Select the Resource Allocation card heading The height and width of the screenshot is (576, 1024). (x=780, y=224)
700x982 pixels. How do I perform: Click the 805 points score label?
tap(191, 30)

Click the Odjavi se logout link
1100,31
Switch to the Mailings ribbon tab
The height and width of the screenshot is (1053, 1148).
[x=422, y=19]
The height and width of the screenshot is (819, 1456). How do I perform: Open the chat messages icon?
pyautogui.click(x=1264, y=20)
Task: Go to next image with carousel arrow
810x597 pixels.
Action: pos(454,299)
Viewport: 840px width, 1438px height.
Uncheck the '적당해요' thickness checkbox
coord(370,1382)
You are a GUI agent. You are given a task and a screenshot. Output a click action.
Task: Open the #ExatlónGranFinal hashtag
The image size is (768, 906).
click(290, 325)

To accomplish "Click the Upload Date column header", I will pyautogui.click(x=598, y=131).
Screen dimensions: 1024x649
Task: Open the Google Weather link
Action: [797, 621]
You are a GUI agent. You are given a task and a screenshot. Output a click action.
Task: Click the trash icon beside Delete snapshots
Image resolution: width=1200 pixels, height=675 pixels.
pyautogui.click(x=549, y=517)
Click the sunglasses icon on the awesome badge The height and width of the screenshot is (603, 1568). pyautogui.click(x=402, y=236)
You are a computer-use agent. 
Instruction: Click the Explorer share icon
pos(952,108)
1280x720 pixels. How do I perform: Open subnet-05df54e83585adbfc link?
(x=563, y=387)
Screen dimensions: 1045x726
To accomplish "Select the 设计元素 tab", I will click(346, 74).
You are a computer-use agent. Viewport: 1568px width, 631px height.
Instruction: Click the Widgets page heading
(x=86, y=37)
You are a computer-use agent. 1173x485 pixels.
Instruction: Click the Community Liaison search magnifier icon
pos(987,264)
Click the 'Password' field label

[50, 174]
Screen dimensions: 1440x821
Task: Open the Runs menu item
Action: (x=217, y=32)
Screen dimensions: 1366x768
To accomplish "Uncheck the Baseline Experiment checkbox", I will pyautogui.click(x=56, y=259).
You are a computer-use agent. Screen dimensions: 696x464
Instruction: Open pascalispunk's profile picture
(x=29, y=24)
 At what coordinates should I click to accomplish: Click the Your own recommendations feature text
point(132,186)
___
- [What this task involves]: Could you copy each line above word for word?

- [Output of the exercise]:
Select the Resource Allocation card heading The height and width of the screenshot is (576, 1024). (x=780, y=224)
700x982 pixels. How do I perform: Click the 805 points score label?
tap(191, 30)

Click the Odjavi se logout link
1100,31
Switch to the Mailings ribbon tab
The height and width of the screenshot is (1053, 1148).
[x=422, y=19]
The height and width of the screenshot is (819, 1456). How do I perform: Open the chat messages icon?
pyautogui.click(x=1264, y=20)
Task: Go to next image with carousel arrow
810x597 pixels.
Action: pos(454,299)
Viewport: 840px width, 1438px height.
Uncheck the '적당해요' thickness checkbox
coord(370,1382)
You are a GUI agent. You are given a task and a screenshot. Output a click action.
Task: Open the #ExatlónGranFinal hashtag
The image size is (768, 906).
click(290, 325)

To accomplish "Click the Upload Date column header", I will pyautogui.click(x=598, y=131).
Screen dimensions: 1024x649
Task: Open the Google Weather link
Action: [797, 621]
You are a GUI agent. You are given a task and a screenshot. Output a click action.
Task: Click the trash icon beside Delete snapshots
Image resolution: width=1200 pixels, height=675 pixels.
pyautogui.click(x=549, y=517)
Click the sunglasses icon on the awesome badge The height and width of the screenshot is (603, 1568). pyautogui.click(x=402, y=236)
You are a computer-use agent. 
Instruction: Click the Explorer share icon
pos(952,108)
1280x720 pixels. How do I perform: Open subnet-05df54e83585adbfc link?
(x=563, y=387)
Screen dimensions: 1045x726
To accomplish "Select the 设计元素 tab", I will click(346, 74).
You are a computer-use agent. Viewport: 1568px width, 631px height.
Instruction: Click the Widgets page heading
(x=86, y=37)
You are a computer-use agent. 1173x485 pixels.
Instruction: Click the Community Liaison search magnifier icon
pos(987,264)
Click the 'Password' field label

[50, 174]
Screen dimensions: 1440x821
Task: Open the Runs menu item
Action: (x=217, y=32)
Screen dimensions: 1366x768
To accomplish "Uncheck the Baseline Experiment checkbox", I will pyautogui.click(x=56, y=259).
You are a computer-use agent. Screen dimensions: 696x464
Instruction: Open pascalispunk's profile picture
(x=29, y=24)
 At what coordinates should I click to accomplish: Click the Your own recommendations feature text
point(132,186)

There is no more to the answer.